Try it =>
Look through the records and copy each line with the string "chevron" in it.

Dataset entries

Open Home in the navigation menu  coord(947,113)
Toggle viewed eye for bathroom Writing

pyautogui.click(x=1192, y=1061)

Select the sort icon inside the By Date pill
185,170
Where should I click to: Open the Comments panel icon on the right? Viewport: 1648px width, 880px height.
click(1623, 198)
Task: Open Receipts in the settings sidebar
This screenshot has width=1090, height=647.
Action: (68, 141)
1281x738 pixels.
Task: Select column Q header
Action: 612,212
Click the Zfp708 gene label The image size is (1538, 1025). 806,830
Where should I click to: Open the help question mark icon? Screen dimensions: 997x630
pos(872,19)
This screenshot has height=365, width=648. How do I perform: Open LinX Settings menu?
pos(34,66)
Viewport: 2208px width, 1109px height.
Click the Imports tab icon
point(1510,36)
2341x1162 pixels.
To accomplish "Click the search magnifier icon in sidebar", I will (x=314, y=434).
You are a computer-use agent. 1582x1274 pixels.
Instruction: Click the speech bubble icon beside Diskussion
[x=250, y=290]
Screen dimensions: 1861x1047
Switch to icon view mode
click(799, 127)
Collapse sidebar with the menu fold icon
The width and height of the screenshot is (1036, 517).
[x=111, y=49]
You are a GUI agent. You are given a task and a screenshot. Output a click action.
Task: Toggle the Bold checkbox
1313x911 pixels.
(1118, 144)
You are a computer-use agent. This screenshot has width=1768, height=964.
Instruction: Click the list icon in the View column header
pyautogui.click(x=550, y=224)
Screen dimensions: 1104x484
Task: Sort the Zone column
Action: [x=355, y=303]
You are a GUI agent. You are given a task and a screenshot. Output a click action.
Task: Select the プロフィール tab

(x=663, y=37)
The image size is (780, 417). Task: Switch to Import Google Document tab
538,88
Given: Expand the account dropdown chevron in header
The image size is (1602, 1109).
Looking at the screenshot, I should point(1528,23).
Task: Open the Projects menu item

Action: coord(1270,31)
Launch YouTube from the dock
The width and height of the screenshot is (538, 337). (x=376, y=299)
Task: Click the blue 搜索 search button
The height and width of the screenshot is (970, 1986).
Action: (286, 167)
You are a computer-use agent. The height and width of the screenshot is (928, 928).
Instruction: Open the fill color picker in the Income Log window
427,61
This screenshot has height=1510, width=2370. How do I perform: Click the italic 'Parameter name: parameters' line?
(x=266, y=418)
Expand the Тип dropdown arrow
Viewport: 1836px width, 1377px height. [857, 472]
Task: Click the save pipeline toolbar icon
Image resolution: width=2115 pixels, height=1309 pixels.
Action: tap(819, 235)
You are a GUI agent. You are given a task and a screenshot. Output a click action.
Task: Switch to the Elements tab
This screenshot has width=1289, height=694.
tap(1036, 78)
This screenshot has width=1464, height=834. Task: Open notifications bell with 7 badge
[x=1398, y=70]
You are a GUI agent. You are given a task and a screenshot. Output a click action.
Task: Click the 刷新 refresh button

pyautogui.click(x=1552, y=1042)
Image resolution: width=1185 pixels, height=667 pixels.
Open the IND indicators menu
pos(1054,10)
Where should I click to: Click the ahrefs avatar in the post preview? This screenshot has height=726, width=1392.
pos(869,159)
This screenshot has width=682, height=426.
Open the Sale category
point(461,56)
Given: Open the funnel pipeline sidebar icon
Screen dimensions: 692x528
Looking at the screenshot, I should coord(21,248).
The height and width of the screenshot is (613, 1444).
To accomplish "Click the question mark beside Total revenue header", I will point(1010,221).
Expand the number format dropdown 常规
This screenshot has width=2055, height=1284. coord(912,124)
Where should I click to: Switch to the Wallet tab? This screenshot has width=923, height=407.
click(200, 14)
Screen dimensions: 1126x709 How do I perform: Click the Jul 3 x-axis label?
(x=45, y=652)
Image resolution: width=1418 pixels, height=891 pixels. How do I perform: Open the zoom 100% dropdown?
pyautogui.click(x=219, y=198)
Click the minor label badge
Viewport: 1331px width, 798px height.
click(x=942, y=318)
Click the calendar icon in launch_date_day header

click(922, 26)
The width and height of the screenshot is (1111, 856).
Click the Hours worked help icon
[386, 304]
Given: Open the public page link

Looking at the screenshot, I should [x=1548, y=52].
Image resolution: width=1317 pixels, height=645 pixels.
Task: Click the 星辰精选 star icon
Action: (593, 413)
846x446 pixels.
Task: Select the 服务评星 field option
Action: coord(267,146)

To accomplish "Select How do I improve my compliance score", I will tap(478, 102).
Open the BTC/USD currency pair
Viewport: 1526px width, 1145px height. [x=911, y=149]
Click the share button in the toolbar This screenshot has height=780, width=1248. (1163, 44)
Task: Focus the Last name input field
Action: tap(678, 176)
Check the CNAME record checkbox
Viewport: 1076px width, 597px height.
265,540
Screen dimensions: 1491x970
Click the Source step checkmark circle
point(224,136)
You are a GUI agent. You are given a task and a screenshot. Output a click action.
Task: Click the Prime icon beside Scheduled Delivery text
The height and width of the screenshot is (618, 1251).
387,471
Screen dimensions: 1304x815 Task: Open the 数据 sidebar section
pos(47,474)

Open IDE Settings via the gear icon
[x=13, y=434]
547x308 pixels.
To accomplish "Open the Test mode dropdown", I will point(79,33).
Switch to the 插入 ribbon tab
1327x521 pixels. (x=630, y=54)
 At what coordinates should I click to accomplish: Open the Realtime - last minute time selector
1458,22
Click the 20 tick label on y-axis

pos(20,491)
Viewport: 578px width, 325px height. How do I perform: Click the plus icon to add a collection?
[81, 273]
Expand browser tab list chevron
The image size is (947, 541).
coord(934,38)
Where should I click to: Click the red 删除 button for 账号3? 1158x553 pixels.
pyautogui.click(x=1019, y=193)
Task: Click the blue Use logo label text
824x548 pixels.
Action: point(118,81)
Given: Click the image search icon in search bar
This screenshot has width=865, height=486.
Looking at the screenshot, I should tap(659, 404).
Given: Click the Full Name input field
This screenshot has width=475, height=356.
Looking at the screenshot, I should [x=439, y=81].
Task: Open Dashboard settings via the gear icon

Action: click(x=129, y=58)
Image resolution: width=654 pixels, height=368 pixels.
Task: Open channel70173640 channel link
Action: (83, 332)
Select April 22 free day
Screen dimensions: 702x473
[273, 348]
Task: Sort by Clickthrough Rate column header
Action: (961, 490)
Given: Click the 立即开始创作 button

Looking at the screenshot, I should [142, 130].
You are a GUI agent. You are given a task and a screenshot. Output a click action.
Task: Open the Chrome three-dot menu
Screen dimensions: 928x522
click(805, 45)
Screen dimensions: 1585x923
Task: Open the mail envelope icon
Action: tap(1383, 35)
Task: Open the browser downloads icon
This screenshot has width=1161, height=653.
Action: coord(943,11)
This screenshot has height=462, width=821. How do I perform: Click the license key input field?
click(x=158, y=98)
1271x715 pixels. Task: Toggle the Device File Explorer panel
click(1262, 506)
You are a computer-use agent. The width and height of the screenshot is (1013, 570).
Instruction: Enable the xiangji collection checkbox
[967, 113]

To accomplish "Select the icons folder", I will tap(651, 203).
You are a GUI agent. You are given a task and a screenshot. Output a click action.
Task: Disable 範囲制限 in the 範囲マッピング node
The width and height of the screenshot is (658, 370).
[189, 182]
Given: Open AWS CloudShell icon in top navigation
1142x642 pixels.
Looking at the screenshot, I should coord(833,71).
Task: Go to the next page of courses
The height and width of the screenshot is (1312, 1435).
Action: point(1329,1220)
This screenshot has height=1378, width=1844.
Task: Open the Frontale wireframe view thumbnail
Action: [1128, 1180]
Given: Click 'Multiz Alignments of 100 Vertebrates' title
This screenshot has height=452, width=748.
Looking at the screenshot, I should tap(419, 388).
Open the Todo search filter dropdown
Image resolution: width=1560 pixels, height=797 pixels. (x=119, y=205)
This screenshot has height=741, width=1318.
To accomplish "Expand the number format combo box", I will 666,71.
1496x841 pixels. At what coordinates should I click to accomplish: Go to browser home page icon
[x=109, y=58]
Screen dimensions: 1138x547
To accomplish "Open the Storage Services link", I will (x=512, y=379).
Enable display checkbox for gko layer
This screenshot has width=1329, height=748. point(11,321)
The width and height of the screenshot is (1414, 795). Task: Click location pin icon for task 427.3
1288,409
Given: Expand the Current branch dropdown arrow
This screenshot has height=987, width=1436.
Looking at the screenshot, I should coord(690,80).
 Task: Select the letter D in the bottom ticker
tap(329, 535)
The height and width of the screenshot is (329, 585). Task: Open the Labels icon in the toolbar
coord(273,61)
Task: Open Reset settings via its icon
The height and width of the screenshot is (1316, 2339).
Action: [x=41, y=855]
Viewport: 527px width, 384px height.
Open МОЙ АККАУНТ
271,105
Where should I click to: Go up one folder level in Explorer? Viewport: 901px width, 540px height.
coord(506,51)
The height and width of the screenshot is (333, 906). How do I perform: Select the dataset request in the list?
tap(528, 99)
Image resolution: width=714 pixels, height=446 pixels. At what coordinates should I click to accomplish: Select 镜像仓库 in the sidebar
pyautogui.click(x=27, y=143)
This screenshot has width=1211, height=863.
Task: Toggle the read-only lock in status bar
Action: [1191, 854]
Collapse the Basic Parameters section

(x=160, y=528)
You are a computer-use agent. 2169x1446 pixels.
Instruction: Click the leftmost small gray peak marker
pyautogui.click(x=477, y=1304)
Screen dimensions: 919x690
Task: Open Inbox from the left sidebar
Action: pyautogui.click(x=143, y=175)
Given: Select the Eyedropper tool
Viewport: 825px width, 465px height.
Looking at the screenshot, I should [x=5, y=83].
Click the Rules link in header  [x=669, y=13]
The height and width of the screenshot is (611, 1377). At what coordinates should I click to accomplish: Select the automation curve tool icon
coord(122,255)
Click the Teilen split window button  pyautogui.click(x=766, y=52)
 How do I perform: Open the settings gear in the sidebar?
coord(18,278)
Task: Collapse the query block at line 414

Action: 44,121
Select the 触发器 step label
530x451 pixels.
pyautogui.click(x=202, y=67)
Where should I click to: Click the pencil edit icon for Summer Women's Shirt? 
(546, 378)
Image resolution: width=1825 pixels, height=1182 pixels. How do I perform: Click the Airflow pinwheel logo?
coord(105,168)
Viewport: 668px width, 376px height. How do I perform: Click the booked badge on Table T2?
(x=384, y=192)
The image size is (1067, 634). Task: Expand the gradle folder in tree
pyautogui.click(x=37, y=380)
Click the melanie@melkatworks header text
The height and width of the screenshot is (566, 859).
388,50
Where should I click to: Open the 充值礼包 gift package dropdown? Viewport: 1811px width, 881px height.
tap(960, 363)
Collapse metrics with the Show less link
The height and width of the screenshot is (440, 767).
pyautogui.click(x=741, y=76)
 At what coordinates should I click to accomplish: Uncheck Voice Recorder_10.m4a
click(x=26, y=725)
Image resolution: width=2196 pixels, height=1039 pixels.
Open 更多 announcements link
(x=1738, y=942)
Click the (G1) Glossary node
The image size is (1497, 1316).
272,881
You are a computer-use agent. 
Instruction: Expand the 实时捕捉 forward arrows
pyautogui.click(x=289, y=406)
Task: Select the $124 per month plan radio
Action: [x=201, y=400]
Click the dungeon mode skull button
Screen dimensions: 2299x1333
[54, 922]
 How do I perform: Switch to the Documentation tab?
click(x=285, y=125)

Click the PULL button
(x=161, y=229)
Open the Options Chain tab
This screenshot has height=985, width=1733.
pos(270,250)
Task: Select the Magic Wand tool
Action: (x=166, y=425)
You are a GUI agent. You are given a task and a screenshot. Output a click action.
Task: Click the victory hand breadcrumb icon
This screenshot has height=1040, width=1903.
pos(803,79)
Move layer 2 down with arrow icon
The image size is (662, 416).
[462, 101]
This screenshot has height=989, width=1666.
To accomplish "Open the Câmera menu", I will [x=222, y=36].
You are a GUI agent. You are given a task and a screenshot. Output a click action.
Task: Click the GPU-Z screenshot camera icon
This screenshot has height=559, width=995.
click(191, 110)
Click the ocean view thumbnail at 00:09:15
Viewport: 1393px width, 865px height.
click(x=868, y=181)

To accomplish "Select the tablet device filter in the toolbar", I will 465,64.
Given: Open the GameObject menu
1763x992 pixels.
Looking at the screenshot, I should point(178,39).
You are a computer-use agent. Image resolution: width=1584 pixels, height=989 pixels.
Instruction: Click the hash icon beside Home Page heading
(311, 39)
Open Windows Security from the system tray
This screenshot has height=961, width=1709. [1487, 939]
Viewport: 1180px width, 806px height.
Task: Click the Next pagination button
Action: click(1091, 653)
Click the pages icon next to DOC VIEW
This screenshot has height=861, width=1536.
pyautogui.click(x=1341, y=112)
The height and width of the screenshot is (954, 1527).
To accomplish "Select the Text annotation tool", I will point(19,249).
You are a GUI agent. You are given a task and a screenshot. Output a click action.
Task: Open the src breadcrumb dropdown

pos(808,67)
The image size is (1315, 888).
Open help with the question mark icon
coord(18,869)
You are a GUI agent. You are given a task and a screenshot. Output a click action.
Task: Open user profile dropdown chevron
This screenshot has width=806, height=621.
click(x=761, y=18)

Output of the task =>
Given: Expand the account dropdown chevron in header
Expand browser tab list chevron
Task: Open user profile dropdown chevron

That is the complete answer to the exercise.